Sevket Durucan, a professor of mining and environmental engineering at Imperial College London and a technical advisor to Seamwell, says existing drilling data suggests the roughly 400-meter deep coal seam the U.K.-Chinese group is targeting could support a major UCG project. "There's quite a large deposit there. On paper it looks good," says Durucan. He says that additional drilling will begin this month in Inner Mongolia to confirm the site's promise as well as the project's environmental credentials.

Duru can says that, on average, the carbon footprint of UCG-based power generation should be 20 percent lower than power generation via the pulverized coal-fired power plants that predominate in China, thanks largely to the avoidance of methane emissions from coal mining. It could cut carbon emissions in half if equipment to capture and store the plant's carbon dioxide exhaust is added—an option that Durucan says is under consideration for the U.K.-Chinese project.

This summer's investigations will provide more specific data on the project's likely greenhouse gas benefits. It will also assess the risk posed to groundwater. Burning and gasifying coal underground produces carcinogenic by-products such as benzene. Durucan says groundwater contamination is "a concern that one must consider," but one that can be managed by "how one controls the gasification process and pressures."

Others have a mixed assessment of UCG's potential impact on water supplies.
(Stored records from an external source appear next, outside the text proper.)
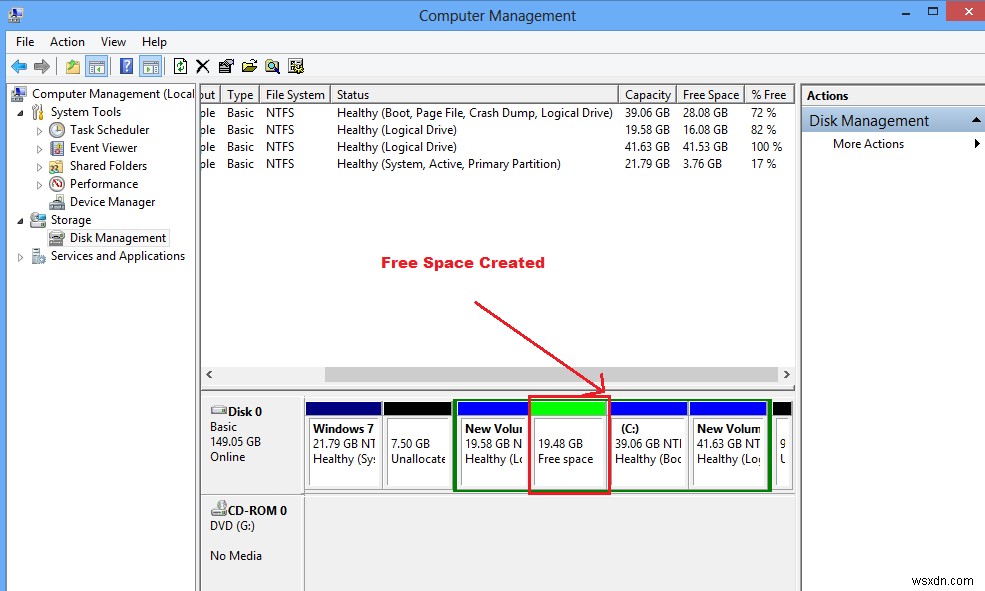Collapse the System Tools tree node
Screen dimensions: 985x591
coord(22,111)
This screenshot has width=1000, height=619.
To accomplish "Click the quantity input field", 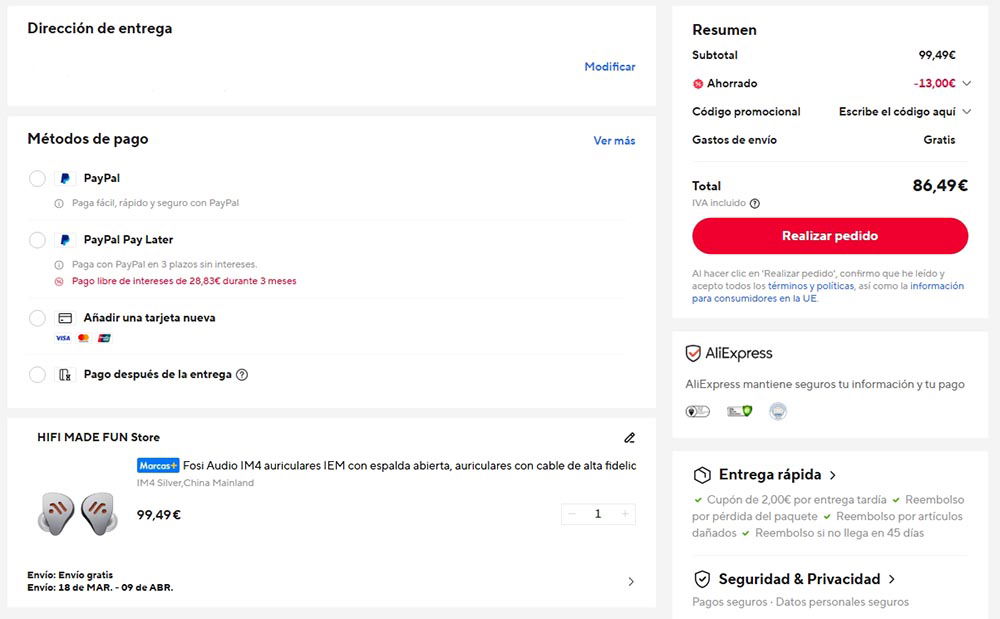I will [597, 513].
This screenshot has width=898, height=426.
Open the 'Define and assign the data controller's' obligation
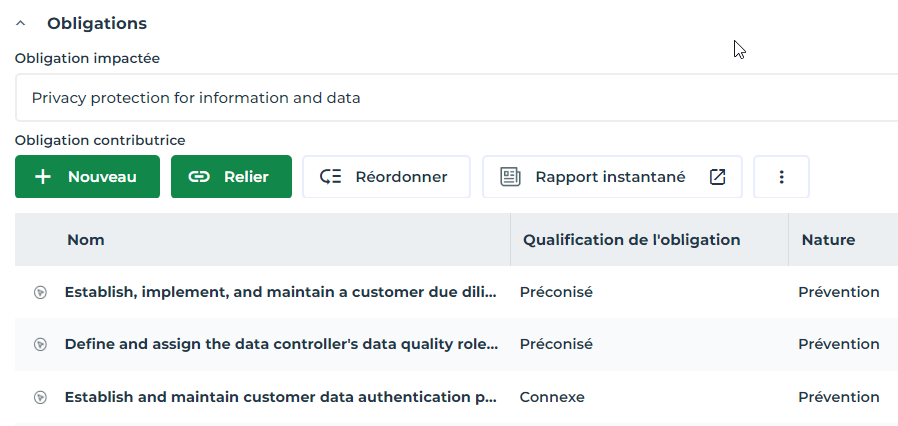coord(281,344)
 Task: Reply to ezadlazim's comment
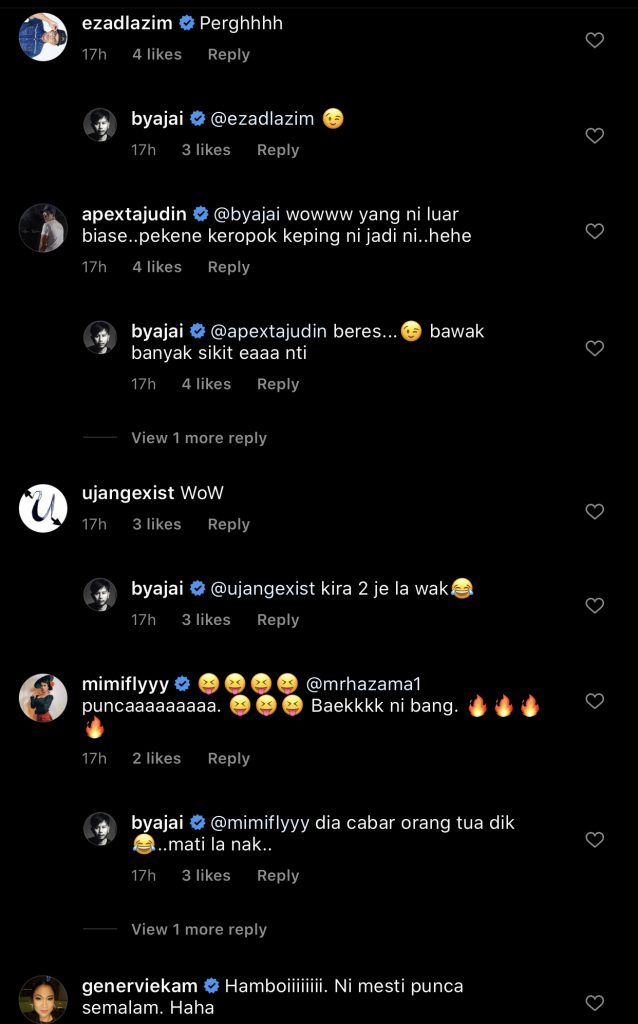coord(228,55)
Doug Shaigec, president of Calgary-based UCG developer Swan Hills Synfuels, says the U.K.-Chinese project could benefit China's arid coal regions if it exploits nondrinkable saline water formations to supply the water consumed by the gasification process—something Swan Hills plans to do at its 1,400-meter deep, CAN$1.5-billion ($1.6-billion) UCG project in Alberta. However, he says, proximity to aquifers could be a deal-killer for shallower UCG proposals. "We do not believe that it is appropriate to practice UCG in freshwater aquifers," says Shaigec.

Groundwater concerns appear to have killed Cougar Energy's UCG pilot project in Queensland, which the state's environmental authority shut down last summer after the project's gas production well ruptured and Cougar reported trace levels of benzene and toluene in groundwater. Cougar has contested the shutdown, and issued a statement this week asserting that "there have been no concerns with water quality in local water bores."
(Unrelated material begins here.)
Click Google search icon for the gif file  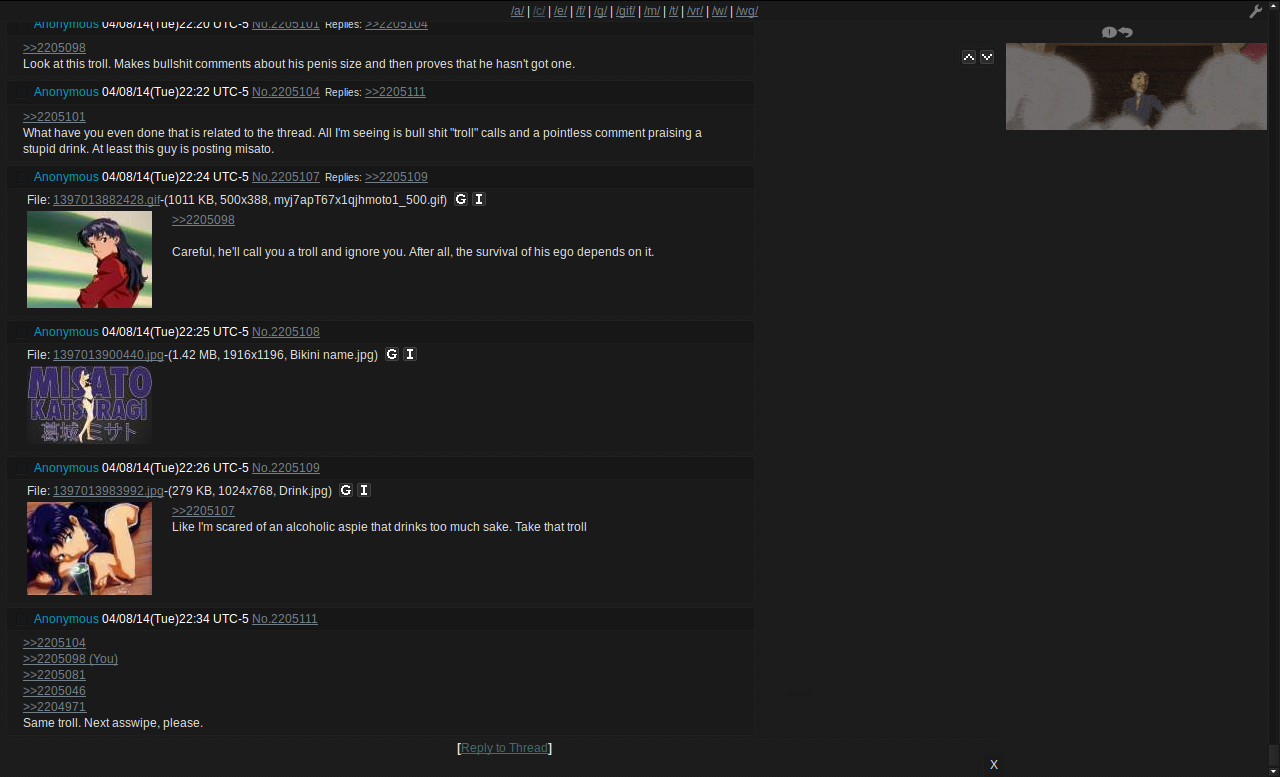(x=461, y=199)
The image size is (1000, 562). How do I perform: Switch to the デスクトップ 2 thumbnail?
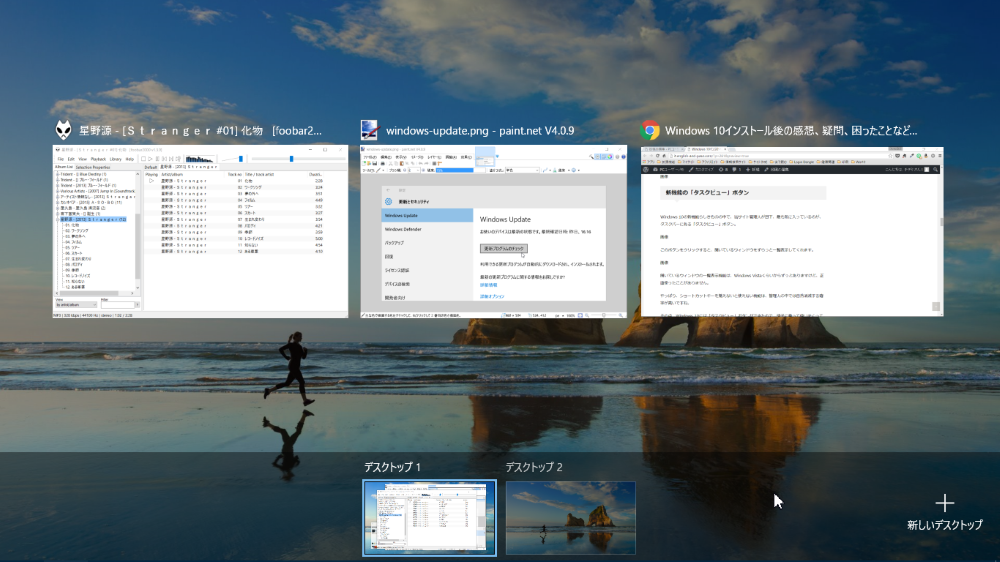(x=570, y=517)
But some industry sources back the regulator's decision. "That is Queensland doing their job as they should do it. It wasn't a knee-jerk reaction," says Julie Lauder, CEO of the UCG Association, a Surrey, U.K.-based industry association.

Even in China, which has a less developed system of environmental enforcement, shallower projects may face scrutiny. Cougar Energy announced late last month that local authorities had requested "further technical and environmental details" on the 200-meter deep coal seam and 400-megawatt power plant it proposes to develop in Inner Mongolia's Wu Ni Te coal deposit with Inner Mongolia DeTailong Investment Energy. Cougar says the project, once slated to begin this spring, would now be delayed another two to three months.

Lauder says that aggressive regulation will ultimately protect responsible developers of UCG technology. As she puts it: "At this stage of the game, a bit of bad press can affect everybody."